Kivu Province was a province in the Belgian Congo, originally called Costermansville Province, that was formed in 1933 from part of the old Orientale Province.
The Republic of the Congo (Léopoldville) became independent in 1960, and between 1962 and 1966 the province was temporarily broken into the provinces of Maniema, North Kivu and South Kivu.
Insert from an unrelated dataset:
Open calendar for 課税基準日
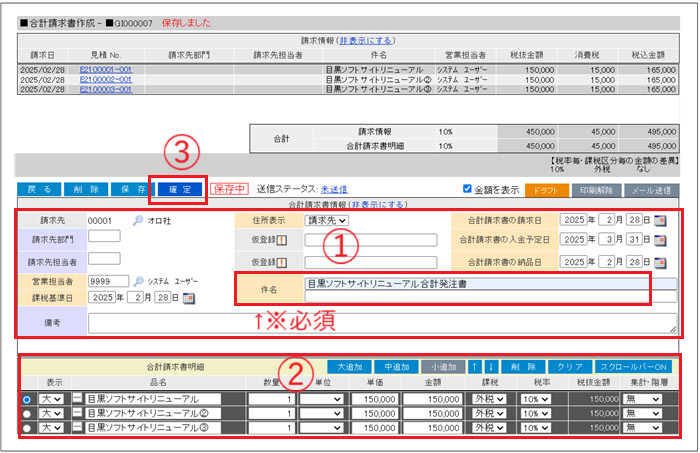700x453 pixels. [189, 298]
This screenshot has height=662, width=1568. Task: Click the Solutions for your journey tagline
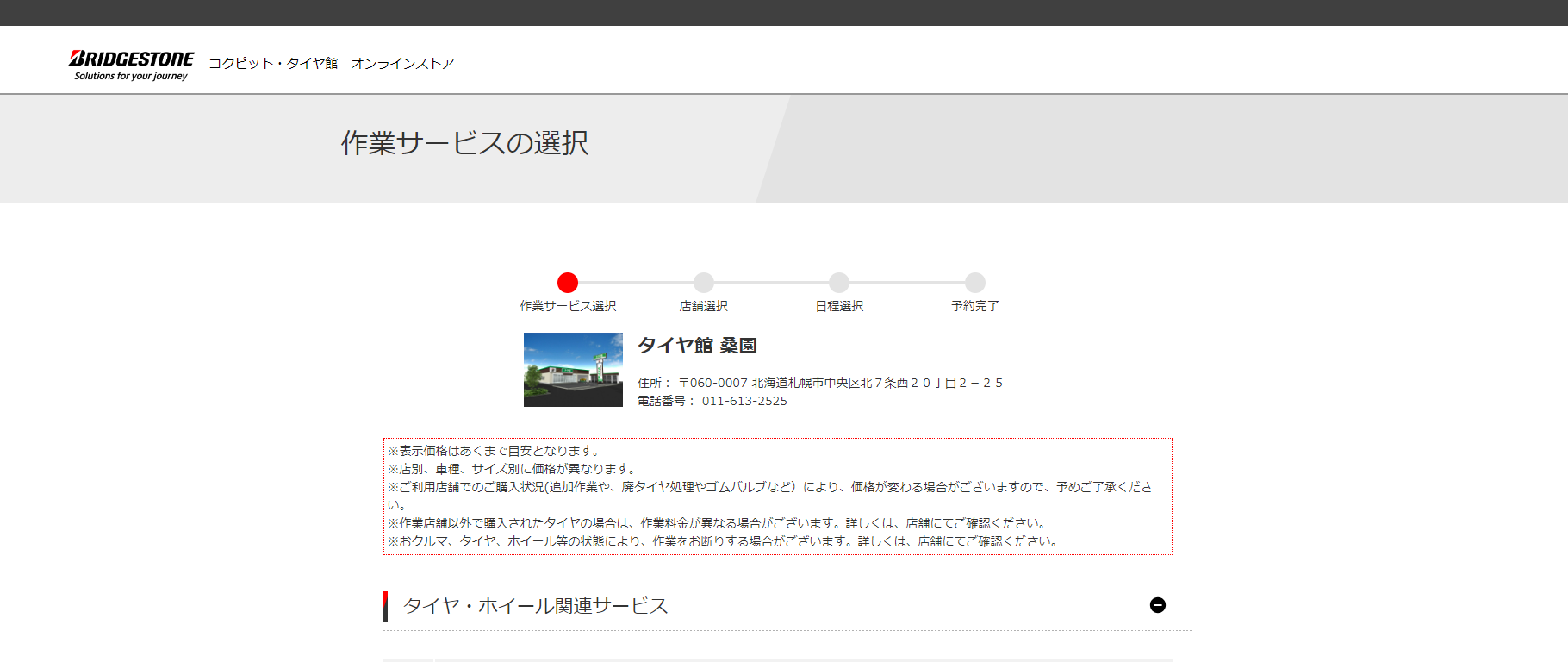pos(131,76)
In 1988 it was again broken into these provinces.

Location

Kivu is the name of the entire region surrounding Lake Kivu, including the portions in Rwanda which contain the vast majority of the lake area's population

History

In 1933 the provinces of the Belgian Congo were reorganized, and the amount of autonomy of the former provinces was reduced.
The new provinces took the name of their capital, with the Orientale Province being split into Stanleyville Province and Costermansville Province.
Costermansville Province was renamed Kivu Province in 1947.
It was broken into the provinces of Maniema, North Kivu and South Kivu from 10 May 1962 to 28 December 1966, then reunited.
In 1988 it was again broken up into the provinces of Maniema, North Kivu and South Kivu.

See also

 List of governors of Kivu

References

Sources

Provinces of the Belgian Congo
Former provinces of the Democratic Republic of the Congo (pre-1966)
Former provinces of the Democratic Republic of the Congo (1966–2015)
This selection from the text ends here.